Metformin (MET) is the preferred first-line treatment for patients with type 2 diabetes. However, the mechanism of diabetic peripheral neuropathy (DPN) is still unclear. To improve the oral utilization of metformin, a metformin nanoemulsion (MET-NE) was prepared to investigate its effects
on DPN and its underlying mechanism. In this study, a DPN model was established in Wistar rats induced by streptozotocin (STZ). The diabetic rats were randomly divided into four groups: the diabetic model group (DM group), the metformin tablet-treated group (MET group), the metformin nanoemulsion-treated
group (MET-NE group), and a normal control group consisting of five normal Wistar rats.
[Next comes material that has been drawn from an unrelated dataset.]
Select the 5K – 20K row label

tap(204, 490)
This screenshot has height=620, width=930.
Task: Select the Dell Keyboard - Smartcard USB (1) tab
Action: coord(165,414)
All groups were administered the treatment orally for a period of 10 weeks. The findings of the study demonstrated that both MET and MET-NE significantly reduced blood glucose levels, glycated serum protein
levels, food intake, and water intake in DM rats. It was also observed that MET-NE was more effective than MET in reducing blood glucose levels. Additionally, both MET and MET-NE treatments significantly increased the motor nerve conduction velocity (MNCV), sensory nerve conduction velocity
(SNCV), and sensory nerve action potential (SNAP) amplitude in DM rats. Furthermore, these treatments improved mechanical withdrawal threshold (MWT) and thermal withdrawal latency (TWL), resulting in a reduced sensitivity to pain stimuli. Moreover, both MET and MET-NE treatments promoted the
phosphorylation of AMP-activated protein kinase (AMPK) and acetyl-CoA carboxylase (ACC) proteins, as well as increased the activity of autophagic proteins in the sciatic nerve. However, no significant differences were observed between MET and MET-NE treatments in terms of these effects. In
conclusion, the MET-NE demonstrated a rapid decrease in blood glucose levels and improved glucose tolerance and metabolism, which was found to be superior to MET. Furthermore, MET-NE significantly improved the neurophysiological function and sciatic nerve pain threshold in DPN rats. These
beneficial effects may be attributed to the regulation of AMPK-mediated autophagy by MET-NE.